*** Material provided Section Begins ***
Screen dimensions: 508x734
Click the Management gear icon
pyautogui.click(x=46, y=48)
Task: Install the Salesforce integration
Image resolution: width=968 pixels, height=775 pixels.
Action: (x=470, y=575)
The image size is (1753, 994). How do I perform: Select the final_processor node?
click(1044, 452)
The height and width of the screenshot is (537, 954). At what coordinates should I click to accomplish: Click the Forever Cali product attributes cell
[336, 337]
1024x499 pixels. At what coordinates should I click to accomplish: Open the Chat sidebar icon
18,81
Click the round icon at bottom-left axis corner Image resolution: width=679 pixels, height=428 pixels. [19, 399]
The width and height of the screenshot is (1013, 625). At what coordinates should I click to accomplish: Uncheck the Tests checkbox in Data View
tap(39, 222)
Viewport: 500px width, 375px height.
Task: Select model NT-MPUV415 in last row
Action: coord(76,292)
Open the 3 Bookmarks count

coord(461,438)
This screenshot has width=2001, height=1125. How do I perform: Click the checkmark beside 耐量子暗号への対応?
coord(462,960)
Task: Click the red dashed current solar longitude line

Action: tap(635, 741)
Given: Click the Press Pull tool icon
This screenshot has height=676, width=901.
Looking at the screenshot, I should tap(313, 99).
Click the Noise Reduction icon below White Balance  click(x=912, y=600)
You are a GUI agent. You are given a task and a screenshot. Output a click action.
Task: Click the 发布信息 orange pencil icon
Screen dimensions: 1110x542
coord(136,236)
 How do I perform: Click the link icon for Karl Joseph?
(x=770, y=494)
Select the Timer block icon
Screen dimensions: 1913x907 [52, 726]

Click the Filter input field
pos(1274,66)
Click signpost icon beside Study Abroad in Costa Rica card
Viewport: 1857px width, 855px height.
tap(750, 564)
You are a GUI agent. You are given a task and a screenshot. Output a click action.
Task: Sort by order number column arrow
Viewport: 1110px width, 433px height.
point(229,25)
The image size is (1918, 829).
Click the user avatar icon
*** Material provided Section Ends ***
◆ Requirement
Type out the whole of the data again, exactly as shown.

◆ Reply to the exercise
Screen dimensions: 508x734
Click the Management gear icon
pyautogui.click(x=46, y=48)
Task: Install the Salesforce integration
Image resolution: width=968 pixels, height=775 pixels.
Action: (x=470, y=575)
The image size is (1753, 994). How do I perform: Select the final_processor node?
click(1044, 452)
The height and width of the screenshot is (537, 954). At what coordinates should I click to accomplish: Click the Forever Cali product attributes cell
[336, 337]
1024x499 pixels. At what coordinates should I click to accomplish: Open the Chat sidebar icon
18,81
Click the round icon at bottom-left axis corner Image resolution: width=679 pixels, height=428 pixels. [19, 399]
The width and height of the screenshot is (1013, 625). At what coordinates should I click to accomplish: Uncheck the Tests checkbox in Data View
tap(39, 222)
Viewport: 500px width, 375px height.
Task: Select model NT-MPUV415 in last row
Action: coord(76,292)
Open the 3 Bookmarks count

coord(461,438)
This screenshot has width=2001, height=1125. How do I perform: Click the checkmark beside 耐量子暗号への対応?
coord(462,960)
Task: Click the red dashed current solar longitude line

Action: tap(635, 741)
Given: Click the Press Pull tool icon
This screenshot has height=676, width=901.
Looking at the screenshot, I should tap(313, 99).
Click the Noise Reduction icon below White Balance  click(x=912, y=600)
You are a GUI agent. You are given a task and a screenshot. Output a click action.
Task: Click the 发布信息 orange pencil icon
Screen dimensions: 1110x542
coord(136,236)
 How do I perform: Click the link icon for Karl Joseph?
(x=770, y=494)
Select the Timer block icon
Screen dimensions: 1913x907 [52, 726]

Click the Filter input field
pos(1274,66)
Click signpost icon beside Study Abroad in Costa Rica card
Viewport: 1857px width, 855px height.
tap(750, 564)
You are a GUI agent. You are given a task and a screenshot. Output a click action.
Task: Sort by order number column arrow
Viewport: 1110px width, 433px height.
point(229,25)
The image size is (1918, 829).
Click the user avatar icon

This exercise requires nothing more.